Count the lines in the entries that contain the string "Thermostat". State nothing but the number.

---

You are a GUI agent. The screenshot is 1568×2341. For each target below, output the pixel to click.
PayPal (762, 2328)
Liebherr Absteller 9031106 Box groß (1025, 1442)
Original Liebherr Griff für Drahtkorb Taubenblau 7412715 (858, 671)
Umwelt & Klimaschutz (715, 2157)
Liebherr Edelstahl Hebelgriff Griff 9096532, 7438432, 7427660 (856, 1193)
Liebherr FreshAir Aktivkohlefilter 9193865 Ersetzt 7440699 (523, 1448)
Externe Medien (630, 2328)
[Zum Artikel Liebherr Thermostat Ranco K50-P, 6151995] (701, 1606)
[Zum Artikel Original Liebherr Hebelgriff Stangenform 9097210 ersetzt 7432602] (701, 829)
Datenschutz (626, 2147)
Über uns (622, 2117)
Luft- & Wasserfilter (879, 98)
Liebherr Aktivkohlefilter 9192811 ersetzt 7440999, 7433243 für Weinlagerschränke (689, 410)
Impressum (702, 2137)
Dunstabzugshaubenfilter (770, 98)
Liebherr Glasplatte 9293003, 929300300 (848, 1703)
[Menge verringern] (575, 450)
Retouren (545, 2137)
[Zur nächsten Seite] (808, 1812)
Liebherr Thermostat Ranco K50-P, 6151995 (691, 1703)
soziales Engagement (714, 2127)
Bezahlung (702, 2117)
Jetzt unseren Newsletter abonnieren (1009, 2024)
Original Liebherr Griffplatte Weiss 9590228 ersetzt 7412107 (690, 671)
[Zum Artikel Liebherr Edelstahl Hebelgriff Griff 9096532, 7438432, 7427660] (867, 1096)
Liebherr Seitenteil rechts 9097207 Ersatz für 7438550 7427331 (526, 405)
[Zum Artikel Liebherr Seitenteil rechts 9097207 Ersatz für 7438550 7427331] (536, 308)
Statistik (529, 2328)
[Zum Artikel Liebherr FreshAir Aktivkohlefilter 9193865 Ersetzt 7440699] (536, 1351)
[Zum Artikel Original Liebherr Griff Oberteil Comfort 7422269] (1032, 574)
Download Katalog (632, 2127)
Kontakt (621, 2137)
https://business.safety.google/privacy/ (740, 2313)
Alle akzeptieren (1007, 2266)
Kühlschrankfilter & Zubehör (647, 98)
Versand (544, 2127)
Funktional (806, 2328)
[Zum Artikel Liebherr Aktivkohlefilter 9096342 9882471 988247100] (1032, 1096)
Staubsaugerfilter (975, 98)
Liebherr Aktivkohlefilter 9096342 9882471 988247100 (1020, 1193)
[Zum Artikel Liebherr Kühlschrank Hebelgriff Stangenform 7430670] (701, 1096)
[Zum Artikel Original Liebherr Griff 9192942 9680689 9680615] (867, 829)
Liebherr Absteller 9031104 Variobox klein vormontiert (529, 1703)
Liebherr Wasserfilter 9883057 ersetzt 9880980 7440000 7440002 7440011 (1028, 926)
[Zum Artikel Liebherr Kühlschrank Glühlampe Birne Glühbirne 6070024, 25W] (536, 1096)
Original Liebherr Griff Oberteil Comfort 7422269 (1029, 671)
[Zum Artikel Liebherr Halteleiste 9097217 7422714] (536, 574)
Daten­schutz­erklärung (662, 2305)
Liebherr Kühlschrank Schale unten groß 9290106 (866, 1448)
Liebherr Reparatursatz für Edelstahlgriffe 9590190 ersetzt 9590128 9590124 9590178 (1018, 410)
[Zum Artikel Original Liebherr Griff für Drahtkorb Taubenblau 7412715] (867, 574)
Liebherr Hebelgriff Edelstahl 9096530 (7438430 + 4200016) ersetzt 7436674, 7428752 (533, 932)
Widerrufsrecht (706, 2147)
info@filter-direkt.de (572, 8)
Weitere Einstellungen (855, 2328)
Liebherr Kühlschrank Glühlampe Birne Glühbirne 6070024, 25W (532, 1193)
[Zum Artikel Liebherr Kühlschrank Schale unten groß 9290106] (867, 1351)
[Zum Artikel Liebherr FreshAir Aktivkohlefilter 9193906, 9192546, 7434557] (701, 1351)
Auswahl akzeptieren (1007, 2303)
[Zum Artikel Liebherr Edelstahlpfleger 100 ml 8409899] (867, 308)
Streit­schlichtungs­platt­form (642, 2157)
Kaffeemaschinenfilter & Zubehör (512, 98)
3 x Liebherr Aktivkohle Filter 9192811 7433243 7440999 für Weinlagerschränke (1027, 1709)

---

## ANSWER TO THIS PROBLEM:
2